Since $|\mathbb{Z}_4 \times \mathbb{Z}_4 \times \mathbb{Z}_8| = 4\times 4 \times 8$ and $|<(1,2,4)>| = 4$ ,
$(\mathbb{Z}_4 \times \mathbb{Z}_4 \times \mathbb{Z}_8) / <(1,2,4)>$ is an abelian group of order 32.
All abelian groups of order $32$ are
$$\mathbb{Z}_2 \times \mathbb{Z}_2 \times \mathbb{Z}_2 \times \mathbb{Z}_2 \times \mathbb{Z}_2,$$ $$\mathbb{Z}_4 \times \mathbb{Z}_2 \times \mathbb{Z}_2 \times \mathbb{Z}_2,$$ $$\mathbb{Z}_4 \times \mathbb{Z}_4 \times \mathbb{Z}_2,$$ $$\mathbb{Z}_8 \times \mathbb{Z}_2 \times \mathbb{Z}_2,$$ $$\mathbb{Z}_{16} \times \mathbb{Z}_2,$$ $$\mathbb{Z}_{32}.$$
Let $H = <(1,2,4)>$. Then $H = \{(1,2,4),(2,0,0),(3,2,4),(0,0,0)\}$ and $$|(1,0,0)+H| = 2,$$ $$|(0,1,0)+H| = 4,$$ $$|(0,0,1)+H| = 8.$$
Since $\mathbb{Z}_4 \times \mathbb{Z}_4 \times \mathbb{Z}_8$ has no elements of order greater than $8$, and it should have elements of order $2,4,8$, possible abelian groups are $\mathbb{Z}_8 \times \mathbb{Z}_2 \times \mathbb{Z}_2$, $\mathbb{Z}_8 \times \mathbb{Z}_4$.
To classify, we have to find the number of elements of order $4$.

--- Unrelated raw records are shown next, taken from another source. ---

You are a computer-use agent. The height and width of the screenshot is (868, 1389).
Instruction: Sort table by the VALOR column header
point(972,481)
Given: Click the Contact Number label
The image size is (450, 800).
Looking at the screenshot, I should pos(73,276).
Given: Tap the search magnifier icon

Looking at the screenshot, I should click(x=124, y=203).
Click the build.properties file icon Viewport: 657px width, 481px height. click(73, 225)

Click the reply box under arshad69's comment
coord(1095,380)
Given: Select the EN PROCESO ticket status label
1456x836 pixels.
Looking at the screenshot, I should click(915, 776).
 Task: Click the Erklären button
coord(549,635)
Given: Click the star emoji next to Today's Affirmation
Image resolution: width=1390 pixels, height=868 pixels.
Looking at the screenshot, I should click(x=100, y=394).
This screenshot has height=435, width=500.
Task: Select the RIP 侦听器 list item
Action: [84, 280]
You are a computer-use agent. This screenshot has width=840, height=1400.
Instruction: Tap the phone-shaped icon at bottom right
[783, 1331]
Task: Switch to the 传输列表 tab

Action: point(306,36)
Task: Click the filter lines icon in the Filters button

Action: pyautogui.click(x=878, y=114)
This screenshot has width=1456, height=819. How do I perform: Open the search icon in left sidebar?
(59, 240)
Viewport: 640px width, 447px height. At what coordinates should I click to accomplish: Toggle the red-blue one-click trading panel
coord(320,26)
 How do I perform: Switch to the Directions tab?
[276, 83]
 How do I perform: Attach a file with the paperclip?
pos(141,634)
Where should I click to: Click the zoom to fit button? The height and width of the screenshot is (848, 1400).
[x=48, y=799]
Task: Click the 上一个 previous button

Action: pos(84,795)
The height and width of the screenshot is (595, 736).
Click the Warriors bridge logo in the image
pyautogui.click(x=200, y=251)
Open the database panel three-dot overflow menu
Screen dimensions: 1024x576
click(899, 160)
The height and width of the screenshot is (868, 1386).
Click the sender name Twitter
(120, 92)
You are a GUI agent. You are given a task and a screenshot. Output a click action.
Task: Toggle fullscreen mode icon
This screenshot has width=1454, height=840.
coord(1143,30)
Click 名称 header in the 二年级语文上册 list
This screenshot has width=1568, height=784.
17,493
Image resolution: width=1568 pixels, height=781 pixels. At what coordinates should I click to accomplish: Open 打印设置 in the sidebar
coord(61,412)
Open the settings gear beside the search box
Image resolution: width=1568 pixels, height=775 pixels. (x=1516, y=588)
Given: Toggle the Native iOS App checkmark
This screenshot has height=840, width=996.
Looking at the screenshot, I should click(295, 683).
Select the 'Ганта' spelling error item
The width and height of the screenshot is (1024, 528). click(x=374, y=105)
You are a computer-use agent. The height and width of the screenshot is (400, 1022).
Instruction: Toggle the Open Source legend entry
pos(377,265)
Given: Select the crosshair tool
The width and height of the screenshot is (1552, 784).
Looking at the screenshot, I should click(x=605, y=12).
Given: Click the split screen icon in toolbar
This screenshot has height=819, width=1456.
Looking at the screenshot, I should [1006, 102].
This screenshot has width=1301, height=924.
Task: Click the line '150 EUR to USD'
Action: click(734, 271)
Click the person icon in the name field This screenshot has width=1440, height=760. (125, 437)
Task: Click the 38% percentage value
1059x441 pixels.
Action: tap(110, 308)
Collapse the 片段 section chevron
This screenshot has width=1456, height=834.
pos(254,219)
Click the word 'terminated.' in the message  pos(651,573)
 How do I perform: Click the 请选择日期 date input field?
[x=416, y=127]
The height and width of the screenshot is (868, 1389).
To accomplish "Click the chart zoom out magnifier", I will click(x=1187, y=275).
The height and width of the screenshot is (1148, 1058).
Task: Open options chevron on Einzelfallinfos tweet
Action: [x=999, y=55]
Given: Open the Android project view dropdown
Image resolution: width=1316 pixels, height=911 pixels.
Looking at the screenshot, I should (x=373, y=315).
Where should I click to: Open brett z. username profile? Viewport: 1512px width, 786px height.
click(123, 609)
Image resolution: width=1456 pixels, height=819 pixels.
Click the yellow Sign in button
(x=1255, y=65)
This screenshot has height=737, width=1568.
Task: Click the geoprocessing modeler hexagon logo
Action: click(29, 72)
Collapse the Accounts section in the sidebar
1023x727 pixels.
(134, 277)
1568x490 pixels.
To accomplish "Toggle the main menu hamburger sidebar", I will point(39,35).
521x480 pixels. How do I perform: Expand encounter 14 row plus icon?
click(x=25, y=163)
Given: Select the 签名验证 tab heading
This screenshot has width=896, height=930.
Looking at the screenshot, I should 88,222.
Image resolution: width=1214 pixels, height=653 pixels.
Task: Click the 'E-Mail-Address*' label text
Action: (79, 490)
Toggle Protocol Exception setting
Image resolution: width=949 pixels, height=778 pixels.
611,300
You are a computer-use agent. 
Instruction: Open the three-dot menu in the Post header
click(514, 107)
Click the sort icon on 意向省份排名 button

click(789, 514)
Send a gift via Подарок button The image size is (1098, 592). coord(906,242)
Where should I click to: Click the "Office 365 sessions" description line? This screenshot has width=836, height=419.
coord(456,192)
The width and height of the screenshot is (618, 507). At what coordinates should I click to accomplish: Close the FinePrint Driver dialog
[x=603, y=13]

First, $\mathbb{Z}_2\times\mathbb{Z}_2\times\mathbb{Z}_8$ has $8$ elements of order $4$, and $\mathbb{Z}_8 \times \mathbb{Z}_4$ has $12$ elements of order $4$.
and $(\mathbb{Z}_4 \times \mathbb{Z}_4 \times \mathbb{Z}_8) / <(1,2,4)>$ has $12$ elements of order $4$.
Hence, $(\mathbb{Z}_4 \times \mathbb{Z}_4 \times \mathbb{Z}_8) / <(1,2,4)>$ is isomorphic to $\mathbb{Z}_4 \times \mathbb{Z}_8$.
For bold part, $(\mathbb{Z}_4 \times \mathbb{Z}_4 \times \mathbb{Z}_8) / <(1,2,4)>$ has $12$ elements of order $4$.
It is $12$ because $4$ times addition with elements of $\mathbb{Z}_4 \times \mathbb{Z}_4 \times \mathbb{Z}_8$ is smallest positive integers that makes the elements is contained in $H$.
Then in $\mathbb{Z}_4 \times \mathbb{Z}_4 \times \mathbb{Z}_8$, we cannot make $(1,2,4)$ $(3,2,4)$ because element in $\mathbb{Z}_4$ with $4$ addition makes it as identity element, $0$.
So it can only be $(0,0,0)$ so we should pick $0$ in $\mathbb{Z}_8$, so there are $16$ cases but we should exclude $(0,0,0)$, $(0,2,0)$, $(2,0,0)$ and $(2,2,0)$.
Hence there are $12$ elements of order $4$.
For this part, should I check that are there anything same in those coset?
I discuss this problem with my friends and he said we should check, but anyway my solution has answer.